His unfortunate tendency to squint his eyes and wear a wide grin accentuates that impression. Friedrich Merz, the opposition leader, once talked about a smurf-like grin. The scholzing, the lack of communication, the grinning all add up to an unflattering picture. Frankfurter Allgemeine once summed up this general feeling when it showed a picture with a grinning Scholz in front of a tank: "Would you buy a second-hand tank from this man?" 

They would not have done that to Helmut Schmidt, the chancellor from 1974-1982 on which Scholz seems to model himself. Schmidt also governed at a time of global upheaval, but had qualities Scholz lacks. He was a brilliant orator. People trusted and respected him, including voters that supported the opposition.

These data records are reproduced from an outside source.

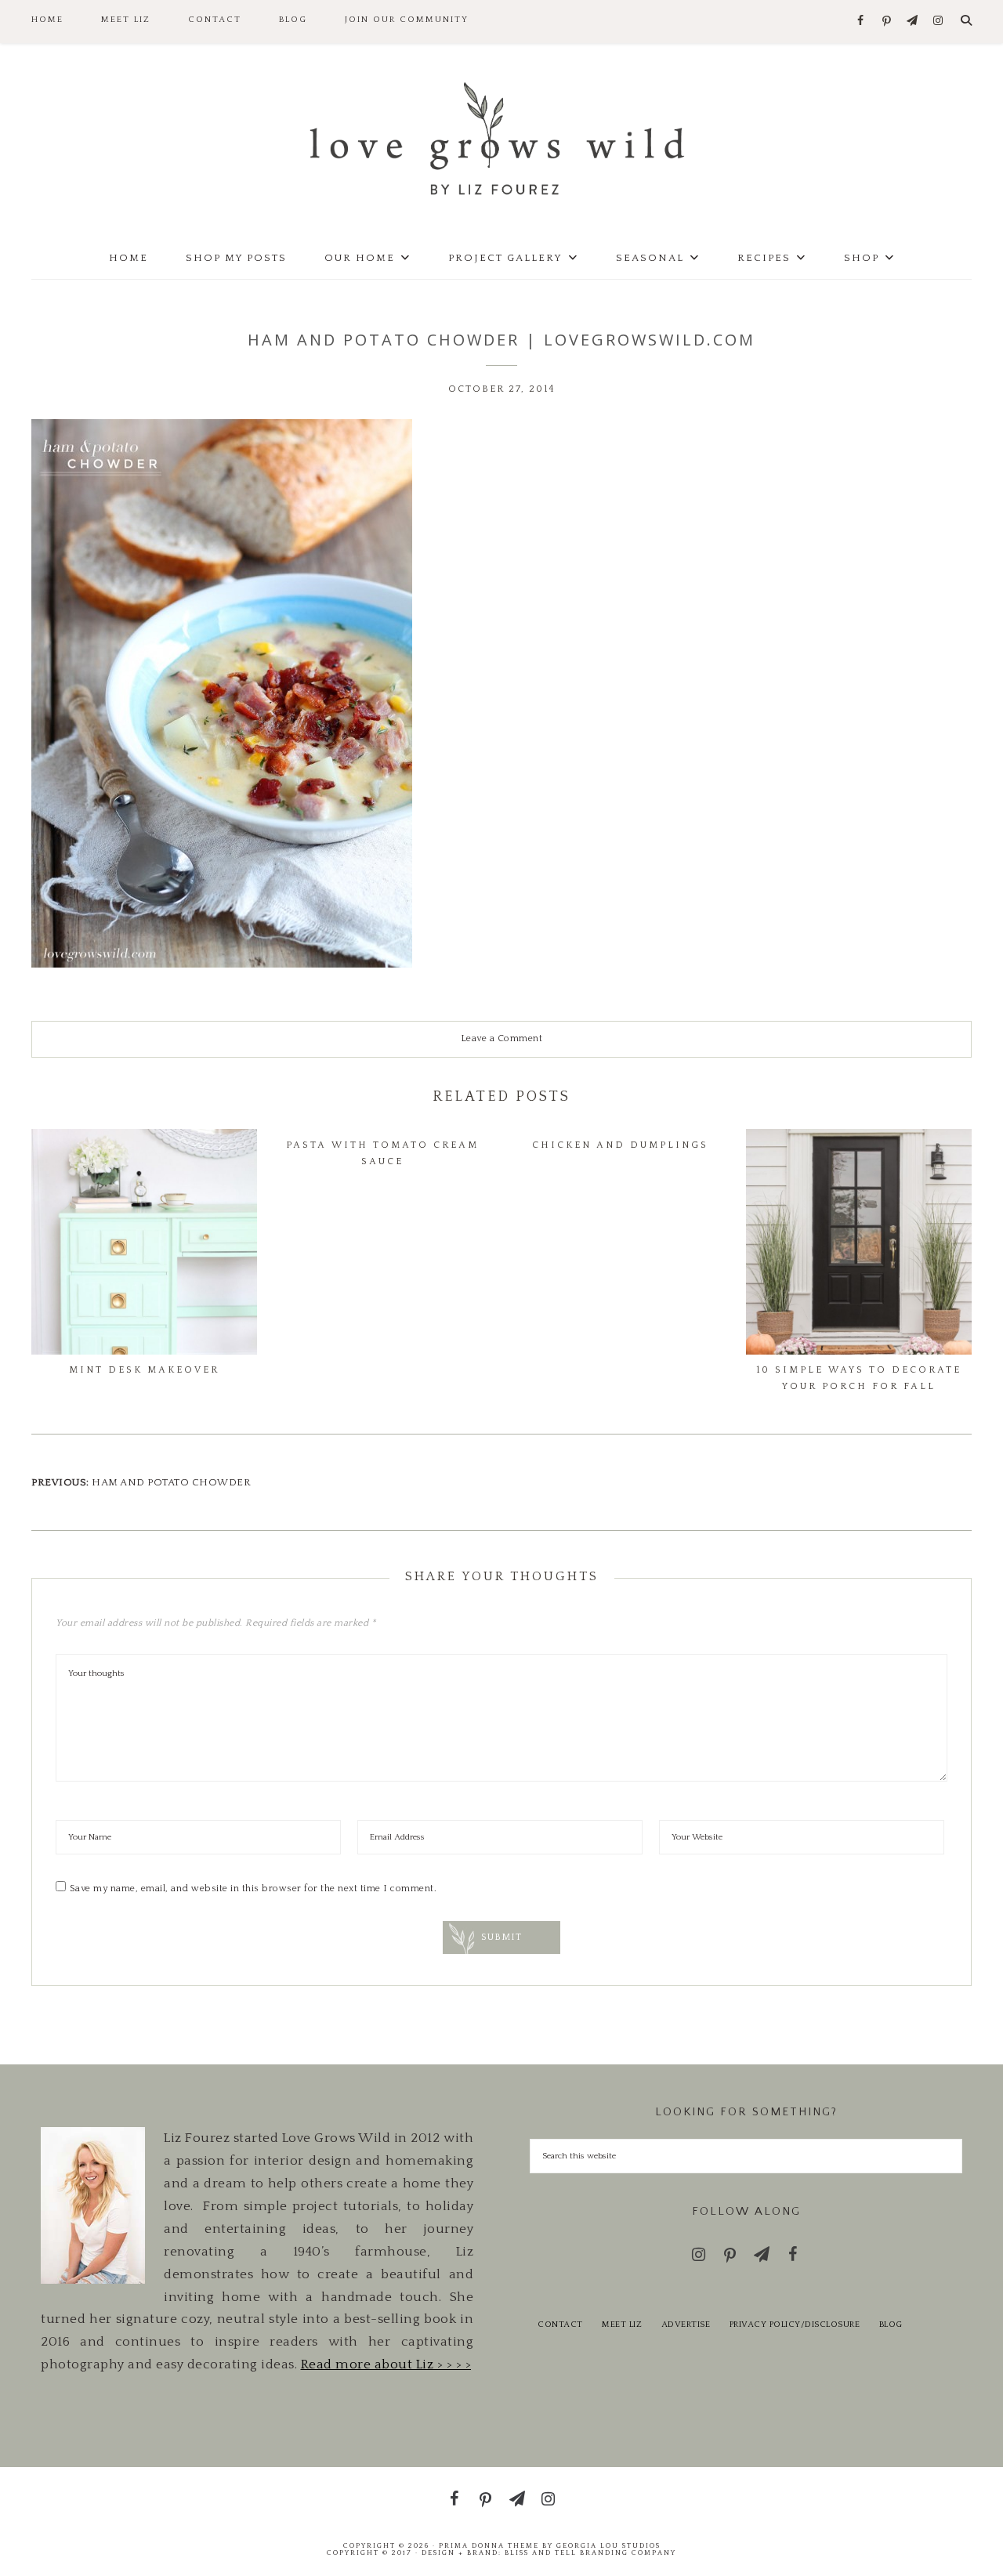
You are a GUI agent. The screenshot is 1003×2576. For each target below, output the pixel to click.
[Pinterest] (887, 22)
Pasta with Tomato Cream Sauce (382, 1153)
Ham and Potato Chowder (171, 1482)
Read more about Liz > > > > (386, 2364)
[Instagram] (938, 21)
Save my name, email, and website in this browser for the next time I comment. (253, 1888)
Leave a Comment (502, 1038)
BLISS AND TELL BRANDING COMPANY (590, 2552)
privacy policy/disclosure (795, 2324)
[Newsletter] (912, 21)
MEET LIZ (622, 2324)
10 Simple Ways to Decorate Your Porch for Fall (858, 1378)
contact (560, 2324)
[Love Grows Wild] (501, 137)
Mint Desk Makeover (144, 1370)
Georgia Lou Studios (608, 2545)
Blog (891, 2324)
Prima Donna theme (489, 2545)
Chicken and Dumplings (620, 1145)
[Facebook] (861, 21)
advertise (686, 2324)
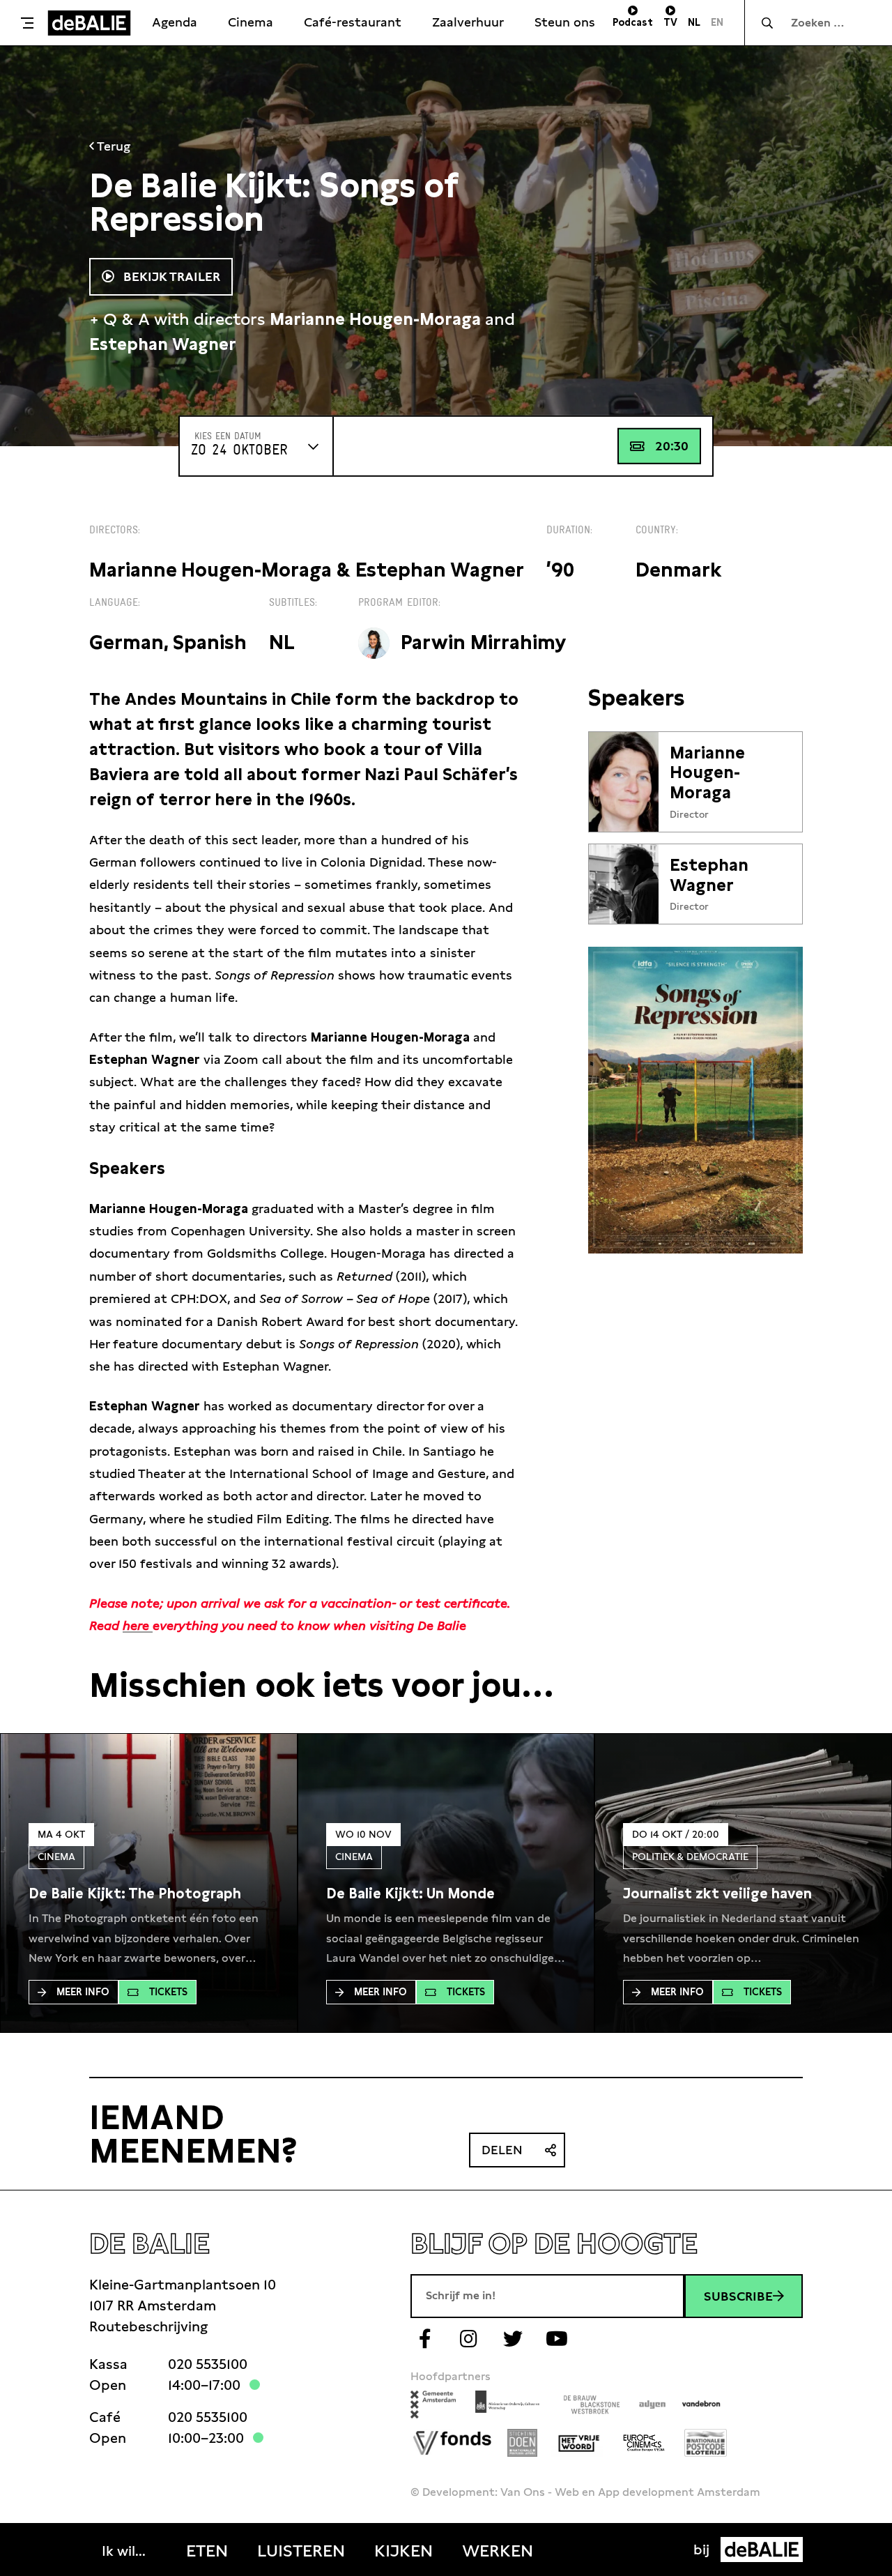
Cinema (250, 22)
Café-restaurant (352, 22)
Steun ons (565, 22)
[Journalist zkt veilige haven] (717, 1893)
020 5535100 (207, 2364)
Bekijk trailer (170, 276)
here (138, 1625)
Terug (112, 146)
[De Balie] (89, 23)
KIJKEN (403, 2551)
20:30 (672, 446)
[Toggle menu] (27, 23)
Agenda (174, 22)
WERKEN (497, 2551)
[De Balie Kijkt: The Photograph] (135, 1893)
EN (717, 22)
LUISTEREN (301, 2551)
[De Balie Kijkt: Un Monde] (410, 1893)
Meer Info (82, 1991)
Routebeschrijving (148, 2326)
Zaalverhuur (468, 22)
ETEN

We should remember that Scholz won the 2021 campaign not because of anything he did or said, but because his two opponents collapsed. Neither of them ever held high-profile jobs in government. Having started as the candidate least likely to succeed, he ended up as the candidate left standing. His success in 2021 is also why his SPD has not been panicking. Scholz managed to win against the odds in 2021. He may do it again. 

But his party is getting nervous. What will be different next time is that voters have formed an opinion about him, and that he will be up against Merz, chairman of the CDU, and a political heavyweight. 

Bild, Germany's influential tabloid, is running a campaign to replace Scholz with Boris Pistorius, the popular SPD defence minister. A potential moment for an insurrection is September, when three state elections will be held in eastern Germany. But it is far from clear that a change of leader would fix the SPD's problem. Pistorius is popular right now for the same reason Scholz was popular in 2021. People do not know him much. He has only been in national politics for a year. 

Behind the criticism of Scholz' leadership lie deeper problems that are more important the personal qualities of the chancellor: a general disorientation in Germany that accompanies the geopolitical and social change; unhappiness about the coalition's economic policies; and a revolt against all things Green. 

The faltering economy is probably the single worst part. It is not only about the growth numbers. Everybody can see that de-industrialisation is happening. There are, in principle, two ways for a government to address this problem. To reverse de-industrialisation, as the US has been trying. Or to prepare the country for a post-industrial strategy. They are doing neither. They want to cling on to the old industrial model, but dress it up as "green industry". Voters are not that stupid.

Perhaps the single biggest setback for Scholz was the ruling by the German constitutional court last November, declaring the coalition's budget practice in violation of Germany's ultra-strict fiscal rules. In Germany, this is the political equivalent of being caught with your fingers in the till. To circumvent the debt rules, the coalition had shifted funds into an off-budget vehicle, and the court said this was not lawful.

This is not just reputational damage. The ruling had direct effects. It forced the government to adopt an austerity budget in the middle of a recession. The measures included the withdrawal of subsidies for electric cars and agricultural diesel fuels, causing more unhappiness. One unhappy group are the farmers who have to the streets in protest. 

This is Germany's winter of discontent. Scholz' hope is that the next election will come after the next winter. And that things will get better. 

But even if the economy were to recover, I doubt that Scholz and his coalition partners will get the credit. What voters are seeing is the three parties lack a shared consensus on the future direction of the economy. As we are approaching the next elections, those differences will come out in the open much more clearly. 

Herein lies the deeper problem: it is not really Scholz. It is that Germany has become a lot harder to run.